Marilyn Casto (Virginia Tech University)

This presentation examines discourses of fibre craft and evolution to fine art status, a change that took place within a generation in the mid-20th century and accelerated into the 21st century. Fibre’s history is practicality and shared knowledge and skill. In recent years, the field has been the site of tensions between group identity and the self-promotion by which artists must make their names and between amateurs and professional artists. A number of artists cite skills learnt from a mother or grandmother although their practice may involve unconventional fibre uses or the subverting of established methods. Knowledge born of the past becomes a means by which to separate, as a child separates from the mother into their own life. Some artists use concepts of memoir to examine fibre’s origins. Historical techniques tended to privilege precision and ‘correct’ techniques. Fibre art has segmented into entities such as quilting groups that privilege traditional methods and artists who deliberately subvert those traditions. DIY fibre craft maintains a culture of sharing techniques. Fibre art stresses the individual artist. This dichotomy demonstrates a gulf between those with an art practice, those wishing to show their work, but who struggle with methods such as installation and digital media, approaches alien to the mothers from whom artists often learnt fibre, and those who use fibre, but prefer to be called ‘artists’ rather than ‘fibre artists’, thus avoiding the historical denigration of fibre.
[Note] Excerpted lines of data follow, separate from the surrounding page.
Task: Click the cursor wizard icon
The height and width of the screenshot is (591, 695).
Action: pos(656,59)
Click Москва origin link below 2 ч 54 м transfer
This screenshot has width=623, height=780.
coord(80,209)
Transposing Womanhouse: Identity and Domestic Labour in Glasgow’s Neo-Conceptual Art

Bea Cartwright (Oxford University)

What does housework look like in a house without men? This was the question that Miriam Schapiro and Judy Chicago asked when they founded the all-female exhibition ‘Womanhouse’ in 1971. For the project, students of the Feminist Art Programme at CalArts used the rooms of an old Hollywood mansion as places for experimentation and installation. This event became a keystone of second-wave feminism. In 1990, a group of neo-conceptual artists in Scotland decided to reappropriate this model. They created their own ‘Womanhouse’ in a disused tenement building in Castlemilk, Glasgow. The artists filled the building with a mixture of performance, sculpture, painting, installation and craft workshops that explored the domestic fabric of the building whilst remaining critical of the constraints that this has historically placed on female identity. This paper will ask what it means for neo-conceptual artists of the 1990s to borrow from their conceptual relatives of the 1960s and 1970s. Exploring an argument made by Nizan Shaked, I will ask whether the analytic method of historical conceptual art can be reappropriated for the ‘synthetic conceptualism’ of the 1990s, which sought to include issues of identity politics. If so, what does it mean for neo-conceptual artists to inherit historical conceptual techniques and use them after the social movements of the post-war period? What is the relevance of transposing the Womanhouse model from California to Scotland, and into a different sociopolitical context? Artworks by Bobby Baker, Claire Barclay, Cathy Wilkes, Annie Lovejoy and Rachel Harris will be considered, among others.